Ordoncques, un soir où M. Seguin, ventousé au fond de son lit par un mauvais rhume somatique et ayant, de ce fait, oublié de fermer la porte, s’était enfin assoupi, Blanchette ne put y résister.. Sur la pointe des sabots, elle prit la poudre d’escampette et le 4x4 de M. Seguin, et la voilà partie, portant, pour être plus à l’aise, cotillons simples et…non, je me trompe d’histoire.

 

Il paraît qu’elle a valsé toute la nuit et qu’elle s’est bien défendue.

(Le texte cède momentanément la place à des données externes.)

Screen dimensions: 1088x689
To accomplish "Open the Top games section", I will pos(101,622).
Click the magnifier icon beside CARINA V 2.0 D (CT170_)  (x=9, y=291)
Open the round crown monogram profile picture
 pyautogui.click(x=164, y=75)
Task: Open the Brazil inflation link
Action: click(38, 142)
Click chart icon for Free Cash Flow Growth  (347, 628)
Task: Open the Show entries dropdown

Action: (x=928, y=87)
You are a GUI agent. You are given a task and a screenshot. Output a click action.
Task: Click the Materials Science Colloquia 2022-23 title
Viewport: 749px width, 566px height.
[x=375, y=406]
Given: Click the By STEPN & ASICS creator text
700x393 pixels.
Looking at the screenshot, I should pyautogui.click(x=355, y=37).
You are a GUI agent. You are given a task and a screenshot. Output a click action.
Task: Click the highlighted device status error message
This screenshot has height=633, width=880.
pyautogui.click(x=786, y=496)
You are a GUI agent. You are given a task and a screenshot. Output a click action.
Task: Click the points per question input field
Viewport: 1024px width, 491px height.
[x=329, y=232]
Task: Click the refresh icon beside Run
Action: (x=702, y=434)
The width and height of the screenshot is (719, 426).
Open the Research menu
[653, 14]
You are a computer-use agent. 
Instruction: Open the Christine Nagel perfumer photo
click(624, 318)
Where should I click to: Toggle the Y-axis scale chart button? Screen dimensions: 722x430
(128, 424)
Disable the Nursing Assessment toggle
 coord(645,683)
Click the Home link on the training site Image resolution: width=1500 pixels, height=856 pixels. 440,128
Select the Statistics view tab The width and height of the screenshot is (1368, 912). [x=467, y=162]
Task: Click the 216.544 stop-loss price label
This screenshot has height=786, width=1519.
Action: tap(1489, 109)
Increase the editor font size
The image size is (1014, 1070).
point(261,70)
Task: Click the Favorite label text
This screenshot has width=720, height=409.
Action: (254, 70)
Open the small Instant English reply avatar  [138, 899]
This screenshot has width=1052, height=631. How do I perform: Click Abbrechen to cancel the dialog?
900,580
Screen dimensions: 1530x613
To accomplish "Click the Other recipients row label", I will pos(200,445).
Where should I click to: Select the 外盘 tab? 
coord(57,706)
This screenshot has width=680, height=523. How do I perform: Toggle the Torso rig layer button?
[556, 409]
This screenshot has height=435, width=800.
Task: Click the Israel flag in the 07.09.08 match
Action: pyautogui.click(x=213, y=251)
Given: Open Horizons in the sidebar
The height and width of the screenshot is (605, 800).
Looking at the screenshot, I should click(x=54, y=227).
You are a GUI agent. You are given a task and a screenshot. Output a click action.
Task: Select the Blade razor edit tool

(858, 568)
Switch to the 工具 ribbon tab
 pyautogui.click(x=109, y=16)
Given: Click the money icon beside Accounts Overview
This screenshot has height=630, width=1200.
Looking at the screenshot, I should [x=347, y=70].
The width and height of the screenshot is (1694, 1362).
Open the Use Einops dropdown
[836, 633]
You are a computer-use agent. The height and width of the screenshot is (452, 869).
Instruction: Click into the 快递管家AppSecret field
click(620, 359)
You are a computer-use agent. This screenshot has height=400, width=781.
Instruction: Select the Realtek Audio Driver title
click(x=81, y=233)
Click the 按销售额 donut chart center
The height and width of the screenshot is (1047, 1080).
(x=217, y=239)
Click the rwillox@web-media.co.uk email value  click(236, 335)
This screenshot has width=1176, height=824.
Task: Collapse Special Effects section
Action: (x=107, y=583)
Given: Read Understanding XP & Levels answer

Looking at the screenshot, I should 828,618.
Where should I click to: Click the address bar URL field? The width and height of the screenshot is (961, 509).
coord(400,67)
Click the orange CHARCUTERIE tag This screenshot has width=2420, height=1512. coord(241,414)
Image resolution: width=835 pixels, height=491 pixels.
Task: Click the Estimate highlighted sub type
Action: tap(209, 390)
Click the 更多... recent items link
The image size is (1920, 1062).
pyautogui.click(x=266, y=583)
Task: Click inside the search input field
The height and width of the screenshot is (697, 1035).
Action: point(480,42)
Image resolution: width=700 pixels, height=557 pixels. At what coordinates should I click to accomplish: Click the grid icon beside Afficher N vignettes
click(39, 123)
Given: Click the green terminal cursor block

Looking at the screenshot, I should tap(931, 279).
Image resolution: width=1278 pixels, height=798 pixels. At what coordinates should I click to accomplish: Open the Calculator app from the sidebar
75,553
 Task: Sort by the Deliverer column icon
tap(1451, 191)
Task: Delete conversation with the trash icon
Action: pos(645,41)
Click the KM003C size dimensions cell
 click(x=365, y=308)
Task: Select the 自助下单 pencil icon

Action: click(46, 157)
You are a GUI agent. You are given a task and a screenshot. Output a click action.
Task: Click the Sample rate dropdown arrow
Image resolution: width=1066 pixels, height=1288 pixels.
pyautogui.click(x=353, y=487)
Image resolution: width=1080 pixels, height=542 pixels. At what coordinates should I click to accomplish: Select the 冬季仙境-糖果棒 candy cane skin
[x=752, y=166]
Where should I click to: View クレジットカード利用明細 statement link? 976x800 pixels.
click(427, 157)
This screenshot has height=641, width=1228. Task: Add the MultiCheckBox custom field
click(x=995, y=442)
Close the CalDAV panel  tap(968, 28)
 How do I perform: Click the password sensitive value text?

Elle a fait sensation et on en parle encore dans les chaumières : la preuve en est que, depuis, toutes les mères de famille racontent son histoire à leurs filles.

 

Elles n’omettent jamais de s’étendre longuement sur ce pauvre M. Seguin  si gentil, si vieux et tout seul dans sa belle maison (cadre exceptionnel, 10 pièces, vue sur la montagne au N et les pieds dans l’eau au S, commodités à tous les étages, nous consulter). Elles n’omettent jamais de s’étendre longuement sur les dangers qui surgissent la nuit, quand tous les chats sont gris et que Jean-Loup sort du bar, là-haut, sur la montagnette.